On May 31, Valerie Plame and Simon & Schuster filed a federal lawsuit against Michael Hayden, director of the Central Intelligence Agency, and J. Michael McConnell, director of national intelligence, demanding that Plame be permitted to include the dates of her CIA service—Nov. 9, 1985, to Jan. 9, 2006—in her forthcoming memoir, Fair Game: How A Top CIA Agent Was Betrayed By Her Own Government. The complaint is excerpted below and on the following 11 pages (for the complete document, click here). Plame’s lawyers point out that since these dates were previously made public in the Congressional Record and elsewhere, the CIA’s effort to prevent her from writing them effectively makes “Valerie Plame … the only person in the world who is not entitled to publish this information” (page 9).

Plame quit her CIA job in January 2006. With no other employment lined up, Plame sought to collect her government pension. The chief of “retirement and insurance services” at the CIA replied with a letter verifying her dates of service (again: Nov. 9, 1985, to Jan. 9, 2006) but advised Plame (then 42) that she could not collect her “deferred annuity” until she reached age 56. Plame subsequently sold her book to Simon & Schuster for a reported $2.5 million, and the movie rights  to her life story to Warner Bros. for an undisclosed sum. She also signed up with the Greater Talent Network Speaker’s Bureau.

The White House regards Plame and her husband, former Ambassador Joe Wilson, as ideological foes. Consequently, the Republican congressional majority had little interest in helping Plame out. But after the Democrats took over in 2007, they were only too glad to assist. On January 16, Rep. Jay Inslee, D.-Wash., introduced the “Valerie Plame Wilson Compensation Act,”  which, if passed, will allow Plame early redemption of her retirement benefits (approximately $1,800 per month). In introducing his bill, Inslee read into the Congressional Record Plame’s 2006 annuity letter from the CIA, including the forbidden dates of her employment (i.e., Nov. 9, 1985, to Jan. 9, 2006). Inslee withheld only the name of the person who wrote the letter.

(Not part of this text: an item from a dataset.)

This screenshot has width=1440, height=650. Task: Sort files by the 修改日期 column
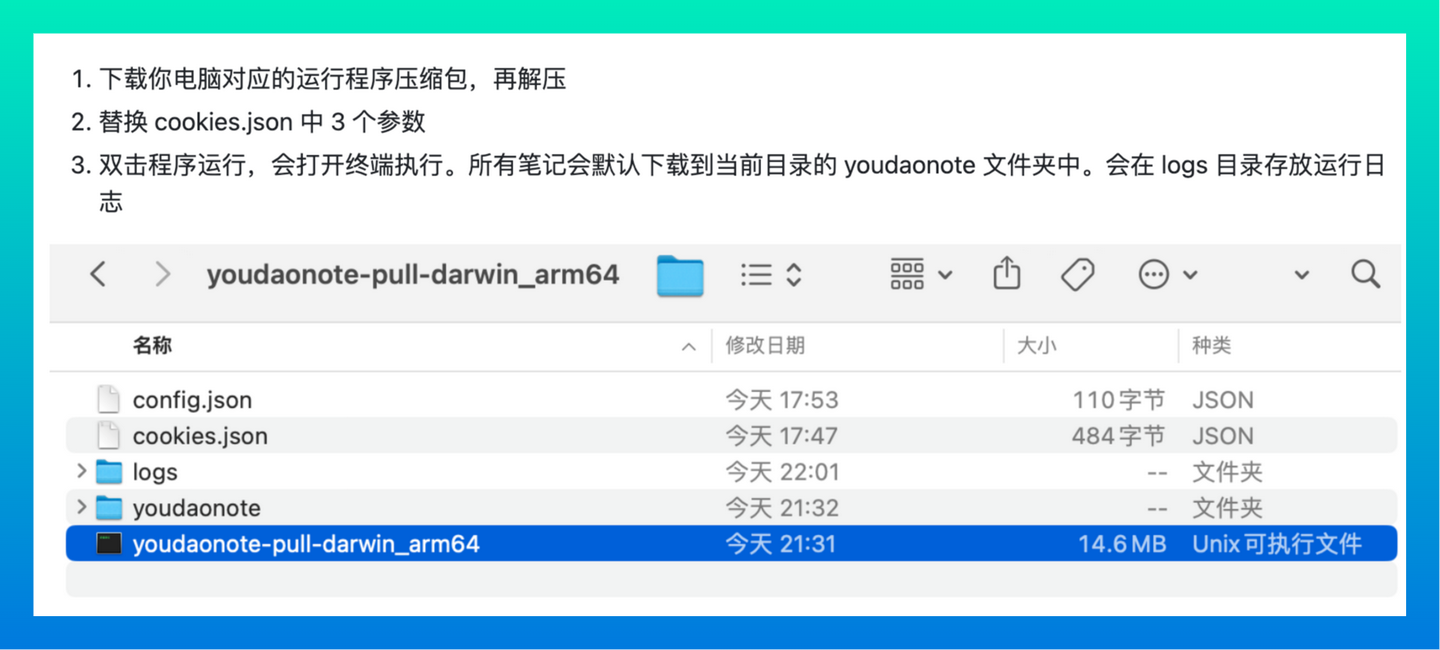(x=765, y=345)
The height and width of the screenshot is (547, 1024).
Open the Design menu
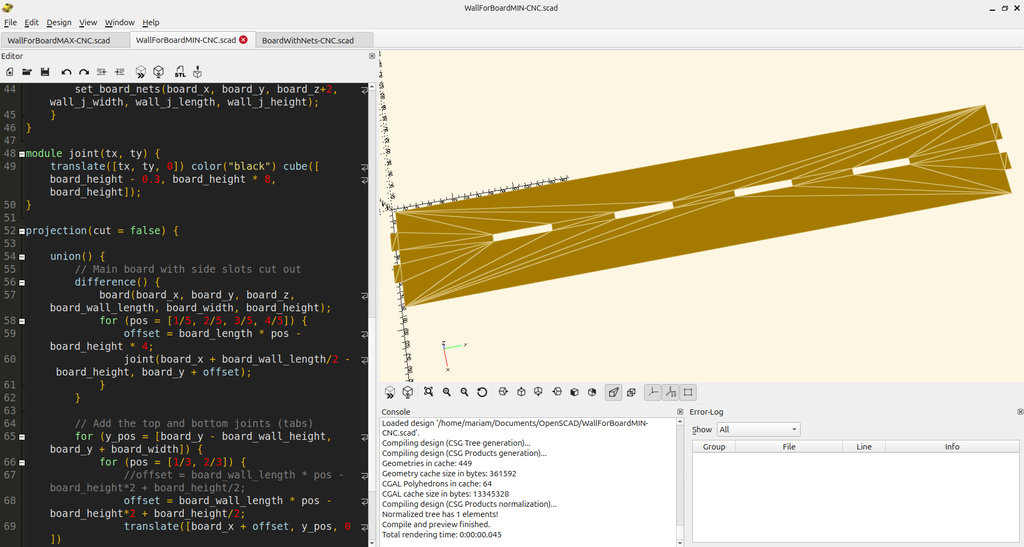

CIA regulations and secrecy agreements require that Plame’s manuscript be reviewed and approved before publication. Plame “diligently worked” with the CIA Publication Review Board for “more than 10 months” to comply (page 3). The two sides reached an impasse over a single item (page 11): the contents of that January 2006 unclassified annuity letter stating Plame’s “exact dates of service” as Nov. 9, 1985, to Jan. 9, 2006. The CIA is now attempting to “reclassify” (page 12) portions of the widely disseminated correspondence referring to her covert service. It is asking her to return the letter and all copies in her possession (page 10), and it demands that she “redact or fictionalize [!]” (page 8) this information in her book. How the CIA plans to confiscate the Congressional Record of Jan. 16, 2007 (not to mention just about every news story that’s been written about this dispute) is anybody’s guess.